--- begin Extract ---
R=pL/A!!!

A 70 AMP wire@77F or 25C as is the normal test temperature, has a volt drop that is less obviously than a smaller wire, but is way more costly and not needed at all under any circumstances for the application, why not go the whole hog and get starter cable from the QE2 ?
The above formula is what you need to know to work out volt drop as well as temperature/length of wire, and of course the wire INSULATION.
If you were top use as an example I gave 28/030 that has a continuous carrying capacity of 28AMPS, pvc insulation, 25AMPS thinwall ie HARDGRADE PVC.
Assuming a length of 20 feet, 10 foot supply 10 foot return, you would have a RESISTANCE of 0.0536 OHMS, which as you know would be a VOLT DROP of 0.6968.
This is at the LOAD that the BOSCH 044 PUMP places on the circuit, by it's rated current consumption(AMPS) at 12VOLTS.
Of course this is an estimation of the length of the wire, if it is less then the RESISTANCE/VOLT DROP will be correspondingly lower still.
--- end Extract ---
Actions to take —
1. In the records, starting at the line containing "Where should I click to: Start" and ending at the line containing "[x=26, y=147]", substitute "button" for "icon" and write out those lines with nothing else changed.
2. Pick up the text on wire volt drop after its last sentence and keep writing it.
The text and the records have no connection to each other.
--- begin Data provided ---
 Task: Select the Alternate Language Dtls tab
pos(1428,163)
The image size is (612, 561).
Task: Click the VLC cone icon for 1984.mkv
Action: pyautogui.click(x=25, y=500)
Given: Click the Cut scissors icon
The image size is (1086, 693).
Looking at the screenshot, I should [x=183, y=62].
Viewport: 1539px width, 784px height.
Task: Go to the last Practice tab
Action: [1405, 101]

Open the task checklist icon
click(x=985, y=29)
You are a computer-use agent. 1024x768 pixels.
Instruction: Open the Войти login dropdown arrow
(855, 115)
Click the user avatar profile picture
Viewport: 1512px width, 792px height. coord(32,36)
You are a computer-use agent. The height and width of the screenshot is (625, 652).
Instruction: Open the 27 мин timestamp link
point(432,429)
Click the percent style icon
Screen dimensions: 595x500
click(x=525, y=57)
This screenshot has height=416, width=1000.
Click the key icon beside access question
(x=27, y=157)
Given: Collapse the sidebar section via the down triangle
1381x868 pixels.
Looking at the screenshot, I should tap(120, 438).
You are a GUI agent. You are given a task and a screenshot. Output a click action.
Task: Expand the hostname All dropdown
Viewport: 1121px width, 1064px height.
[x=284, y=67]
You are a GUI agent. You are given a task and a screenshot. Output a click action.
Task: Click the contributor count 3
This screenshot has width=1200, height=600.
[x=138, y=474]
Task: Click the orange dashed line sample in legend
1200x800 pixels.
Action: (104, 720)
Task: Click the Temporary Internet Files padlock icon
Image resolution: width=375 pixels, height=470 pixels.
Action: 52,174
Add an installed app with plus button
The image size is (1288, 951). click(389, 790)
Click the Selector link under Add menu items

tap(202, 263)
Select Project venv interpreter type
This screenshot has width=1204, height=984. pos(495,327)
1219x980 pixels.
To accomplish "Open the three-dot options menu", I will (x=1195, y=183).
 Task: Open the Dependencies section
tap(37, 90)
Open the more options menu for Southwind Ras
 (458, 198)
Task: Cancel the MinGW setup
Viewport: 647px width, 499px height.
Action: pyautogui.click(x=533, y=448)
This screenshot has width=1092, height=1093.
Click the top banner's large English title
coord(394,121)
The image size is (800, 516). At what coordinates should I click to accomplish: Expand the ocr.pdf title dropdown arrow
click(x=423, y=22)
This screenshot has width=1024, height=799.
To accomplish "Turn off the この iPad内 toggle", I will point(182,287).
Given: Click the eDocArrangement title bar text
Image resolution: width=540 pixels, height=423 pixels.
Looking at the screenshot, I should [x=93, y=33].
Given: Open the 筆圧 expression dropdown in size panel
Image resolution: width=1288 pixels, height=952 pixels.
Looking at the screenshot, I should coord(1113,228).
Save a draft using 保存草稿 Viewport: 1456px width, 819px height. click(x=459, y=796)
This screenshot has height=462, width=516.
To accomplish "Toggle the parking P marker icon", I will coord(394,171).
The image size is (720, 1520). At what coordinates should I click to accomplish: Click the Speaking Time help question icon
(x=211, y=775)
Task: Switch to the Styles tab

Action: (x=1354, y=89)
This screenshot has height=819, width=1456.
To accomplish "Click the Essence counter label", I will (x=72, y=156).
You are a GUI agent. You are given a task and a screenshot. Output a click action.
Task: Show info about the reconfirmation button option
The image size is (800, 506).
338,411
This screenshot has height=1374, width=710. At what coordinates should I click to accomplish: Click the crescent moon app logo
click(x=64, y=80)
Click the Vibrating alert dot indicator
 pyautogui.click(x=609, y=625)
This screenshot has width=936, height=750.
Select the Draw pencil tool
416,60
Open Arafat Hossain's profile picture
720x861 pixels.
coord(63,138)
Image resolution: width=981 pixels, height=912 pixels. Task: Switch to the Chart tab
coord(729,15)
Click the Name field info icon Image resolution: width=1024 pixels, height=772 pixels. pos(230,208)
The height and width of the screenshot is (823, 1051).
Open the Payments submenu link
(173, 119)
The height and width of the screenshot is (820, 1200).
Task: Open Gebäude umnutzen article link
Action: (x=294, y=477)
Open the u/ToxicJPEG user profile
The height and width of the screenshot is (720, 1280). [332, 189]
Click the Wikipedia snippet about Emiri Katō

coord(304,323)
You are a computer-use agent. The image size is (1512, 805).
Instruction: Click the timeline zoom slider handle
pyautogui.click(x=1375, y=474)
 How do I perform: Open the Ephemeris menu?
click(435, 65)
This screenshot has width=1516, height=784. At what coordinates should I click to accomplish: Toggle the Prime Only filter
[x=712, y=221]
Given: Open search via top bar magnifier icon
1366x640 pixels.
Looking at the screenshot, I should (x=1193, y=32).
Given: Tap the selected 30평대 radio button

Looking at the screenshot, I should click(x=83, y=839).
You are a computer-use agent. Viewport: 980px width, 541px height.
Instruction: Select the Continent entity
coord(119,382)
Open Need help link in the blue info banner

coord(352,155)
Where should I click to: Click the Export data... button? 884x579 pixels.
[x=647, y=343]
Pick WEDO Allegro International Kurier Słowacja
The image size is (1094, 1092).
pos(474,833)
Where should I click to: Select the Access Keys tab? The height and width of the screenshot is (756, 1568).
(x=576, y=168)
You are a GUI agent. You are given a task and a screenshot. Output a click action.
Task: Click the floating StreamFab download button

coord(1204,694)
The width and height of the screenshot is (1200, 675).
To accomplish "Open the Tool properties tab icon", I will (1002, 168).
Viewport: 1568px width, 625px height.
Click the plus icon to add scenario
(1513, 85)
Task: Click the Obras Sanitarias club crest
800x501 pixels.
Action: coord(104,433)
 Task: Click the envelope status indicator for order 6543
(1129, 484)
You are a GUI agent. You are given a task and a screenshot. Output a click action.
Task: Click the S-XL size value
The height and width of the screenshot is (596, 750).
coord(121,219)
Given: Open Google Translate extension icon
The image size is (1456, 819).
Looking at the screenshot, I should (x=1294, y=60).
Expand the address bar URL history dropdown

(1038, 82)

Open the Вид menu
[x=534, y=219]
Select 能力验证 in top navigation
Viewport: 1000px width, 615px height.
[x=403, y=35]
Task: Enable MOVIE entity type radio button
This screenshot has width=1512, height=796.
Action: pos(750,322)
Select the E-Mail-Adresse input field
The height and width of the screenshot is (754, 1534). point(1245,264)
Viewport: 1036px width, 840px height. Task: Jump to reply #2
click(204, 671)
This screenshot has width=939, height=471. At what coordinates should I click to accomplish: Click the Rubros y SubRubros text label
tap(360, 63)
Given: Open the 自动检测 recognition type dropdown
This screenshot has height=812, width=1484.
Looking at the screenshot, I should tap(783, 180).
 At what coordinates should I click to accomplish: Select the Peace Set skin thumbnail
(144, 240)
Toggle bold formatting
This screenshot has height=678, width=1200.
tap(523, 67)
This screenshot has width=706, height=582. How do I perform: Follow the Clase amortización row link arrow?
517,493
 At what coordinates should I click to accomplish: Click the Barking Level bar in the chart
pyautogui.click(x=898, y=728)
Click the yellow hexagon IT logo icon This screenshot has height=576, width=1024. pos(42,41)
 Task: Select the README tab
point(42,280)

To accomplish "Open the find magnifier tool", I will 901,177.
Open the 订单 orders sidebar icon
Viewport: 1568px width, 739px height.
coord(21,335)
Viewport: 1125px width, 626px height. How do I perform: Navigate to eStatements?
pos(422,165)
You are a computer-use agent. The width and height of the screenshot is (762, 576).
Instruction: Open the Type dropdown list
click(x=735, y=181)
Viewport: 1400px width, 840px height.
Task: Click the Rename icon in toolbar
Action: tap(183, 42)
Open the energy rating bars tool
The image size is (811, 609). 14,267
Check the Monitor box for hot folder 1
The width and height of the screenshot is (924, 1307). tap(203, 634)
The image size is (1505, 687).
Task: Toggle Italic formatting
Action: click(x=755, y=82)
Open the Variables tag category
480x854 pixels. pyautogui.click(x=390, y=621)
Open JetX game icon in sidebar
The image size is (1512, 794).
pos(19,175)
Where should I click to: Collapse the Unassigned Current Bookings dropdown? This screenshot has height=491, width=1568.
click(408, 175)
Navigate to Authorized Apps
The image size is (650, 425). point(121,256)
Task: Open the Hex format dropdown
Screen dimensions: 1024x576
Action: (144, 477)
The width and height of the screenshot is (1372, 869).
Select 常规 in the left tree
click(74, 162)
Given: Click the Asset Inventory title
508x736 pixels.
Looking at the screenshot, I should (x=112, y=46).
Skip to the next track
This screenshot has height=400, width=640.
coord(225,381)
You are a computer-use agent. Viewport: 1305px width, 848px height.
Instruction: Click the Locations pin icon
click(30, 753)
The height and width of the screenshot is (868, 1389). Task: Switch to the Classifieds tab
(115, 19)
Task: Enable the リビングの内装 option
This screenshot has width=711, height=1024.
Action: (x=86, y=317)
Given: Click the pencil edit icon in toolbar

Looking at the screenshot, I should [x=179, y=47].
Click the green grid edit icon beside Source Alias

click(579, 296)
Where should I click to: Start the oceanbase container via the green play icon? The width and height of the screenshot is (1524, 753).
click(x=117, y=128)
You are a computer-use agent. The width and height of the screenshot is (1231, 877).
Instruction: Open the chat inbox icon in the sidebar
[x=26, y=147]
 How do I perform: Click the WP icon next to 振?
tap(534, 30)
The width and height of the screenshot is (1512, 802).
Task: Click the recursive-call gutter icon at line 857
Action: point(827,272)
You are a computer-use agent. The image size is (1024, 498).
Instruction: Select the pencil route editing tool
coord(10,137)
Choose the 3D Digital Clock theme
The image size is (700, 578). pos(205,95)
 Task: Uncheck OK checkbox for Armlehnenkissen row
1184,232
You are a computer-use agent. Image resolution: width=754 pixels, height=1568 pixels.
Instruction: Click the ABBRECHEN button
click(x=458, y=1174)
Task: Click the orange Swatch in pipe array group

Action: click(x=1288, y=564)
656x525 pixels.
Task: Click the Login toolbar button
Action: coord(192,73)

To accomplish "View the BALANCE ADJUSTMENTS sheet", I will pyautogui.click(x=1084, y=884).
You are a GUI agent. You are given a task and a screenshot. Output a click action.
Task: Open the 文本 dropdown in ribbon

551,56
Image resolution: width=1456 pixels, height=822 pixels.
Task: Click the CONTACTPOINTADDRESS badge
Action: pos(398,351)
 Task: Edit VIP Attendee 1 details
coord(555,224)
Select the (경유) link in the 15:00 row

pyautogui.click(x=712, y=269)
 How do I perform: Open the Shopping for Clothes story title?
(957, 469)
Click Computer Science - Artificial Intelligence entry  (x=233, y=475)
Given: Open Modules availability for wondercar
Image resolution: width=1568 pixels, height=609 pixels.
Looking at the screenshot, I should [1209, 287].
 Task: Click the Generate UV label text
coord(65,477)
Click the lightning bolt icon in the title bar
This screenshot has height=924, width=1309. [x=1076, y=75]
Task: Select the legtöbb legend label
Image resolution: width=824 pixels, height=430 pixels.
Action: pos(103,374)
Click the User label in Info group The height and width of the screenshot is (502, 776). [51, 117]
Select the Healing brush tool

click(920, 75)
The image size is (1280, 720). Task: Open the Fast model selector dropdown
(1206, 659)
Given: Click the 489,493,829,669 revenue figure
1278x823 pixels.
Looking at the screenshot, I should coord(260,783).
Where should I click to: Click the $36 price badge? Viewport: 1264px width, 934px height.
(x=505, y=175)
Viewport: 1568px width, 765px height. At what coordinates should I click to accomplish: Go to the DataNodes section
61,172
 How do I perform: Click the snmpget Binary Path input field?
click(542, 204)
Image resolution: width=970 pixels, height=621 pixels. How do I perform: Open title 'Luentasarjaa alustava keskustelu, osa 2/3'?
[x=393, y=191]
--- end Data provided ---
Responses for each task —
1.
Where should I click to: Start the oceanbase container via the green play button? The width and height of the screenshot is (1524, 753).
click(x=117, y=128)
You are a computer-use agent. The width and height of the screenshot is (1231, 877).
Instruction: Open the chat inbox button in the sidebar
[x=26, y=147]

2.
If you want to read CRC HANDBOOK of CHEMISTRY and PHYSICS 57th edition, 1976-1977 CRC press, p. F167-168, you would find lots of lovely useful info there.
Now bearing in mind the RATED VOLTAGE of the BOSCH PUMP 044 is 12 VOLTS, and most electrical systems will operate upwards of 12.8 VOLTS, and most nearer to 13.4/13.6VOLTS, one can easily see how 28/030 is more than capable, and a lot cheaper.
Without knowing the LOAD/TEMPERATURE/WIRE INSULATION TYPE/LENGTH etc etc etc etc it can only ever be a guess.
Some guess, and go over board to be safe, spending money unnecessarily on gauge of wire way too large, that is up to them, I prefer not to spend where not necessary, and do it the easier way, using above.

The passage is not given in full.